「方舟」63号が刊行されました
方舟63号刊行されました。以下のリンクよりダウンロード出来ます。(サイズが大きいので少々時間かかります)
『方舟』63号送付のご挨拶
「主は国々の争いを裁き、多くの民を戒められる。彼らは剣を打ち直して鋤とし、槍を打ち直して鎌とする。国は国に向かって剣を上げず、もはや戦うことを学ばない。ヤコブの家よ、主の光の中を歩もう」(イザヤ書2:4-5)。
厳寒の候、皆々様におかれましてはつつがなくおすごしのことと存じます。日頃、登戸学寮にお心をお留下さりありがとうございます。ここに一年の学寮の活動を報告すべく、『方舟』63号をお届いたします。若者たちの現在地点のご報告、黒崎賞講演など先輩方の諸活動のご報告、寄付者ご芳名、創立以来の役員情報(抜)および氏名一覧、聖書講義等を掲載しております。厚くなってしまいましたが、「新しい戦前」と呼ばれる時代の緊迫に免じておゆるしくださいますように。
若者たちはこの時代にあって社会のなかで自らの歩みを模索しています。情報社会の嵐の中、自らを内省する機会の少ない現代にあって、コスパ(cost performance)、タイパ(time performance)と呼ばれる自らの投資への短期的な見返りを求める風潮は黒崎先生の「日本の将来に憂うべき影響」を、南原繁先生の「精神の貧困」を表しているでもありましょう。
わたしどもは次の世代を若者に託すしかなく、やはり、ここでの喫緊の課題は魂の耕作(cultus animi)が問われているのだと思います。学寮創立の福音に立ち帰り、悔い改めによる魂の刷新を頂き真っすぐな道を歩みたいと存じます。罪赦されたことの証は、自らの涙でイエスの足を洗う女性に見いだされます。イエスは言います、「彼女の多くの罪は赦されてしまっている、というのも彼女は多く愛したからである」(ルカ福音書7:47)。信に基づく正義とその信義の「果実」(ピリピ書1:11)は愛しうることですので、自らの罪が「赦されてしまっている」ことの証は愛することに確認されます。「木はその果実によって知られる」。罪の赦しは神の前のことがら、神の専決行為ですが、この歴史におけるその証は愛しうることでありますなら、わたしどもは歯を食いしばって敵をも愛することでありましょう。

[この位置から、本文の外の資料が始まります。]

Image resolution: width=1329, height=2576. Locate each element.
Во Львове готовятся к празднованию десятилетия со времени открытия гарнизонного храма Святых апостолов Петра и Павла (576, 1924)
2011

旧約の古い革袋を破るイエスの山上の説教は、その厳しい言葉を自らの信の従順による完遂故に、福音の革袋である信の律法のもとで愛の戒めに収斂、変換されています。わたしどもは「[業の]律法を離れて」(ローマ書3:21)、即ちモーセの古い革袋から解放されて、新約の革袋のなかで生命の泉に与ることでありましょう。時代が厳しくなるほど、この端的な生命の泉を渇き求めます。信義に基づき愛しうること、そこに生命の泉が湧いています。
2023年はいかなる日々となるか不透明です。戦争下、コロナ禍の国際、国内情勢は政治や経済の予測を困難なものにしております。そのなかにあっても、常に目覚め、前進してまいりたいと存じます。天来のきよらかな生命の息吹につつまれ、新しい日々お健やかに実り豊かにお過ごしになられますようお祈り申し上げます。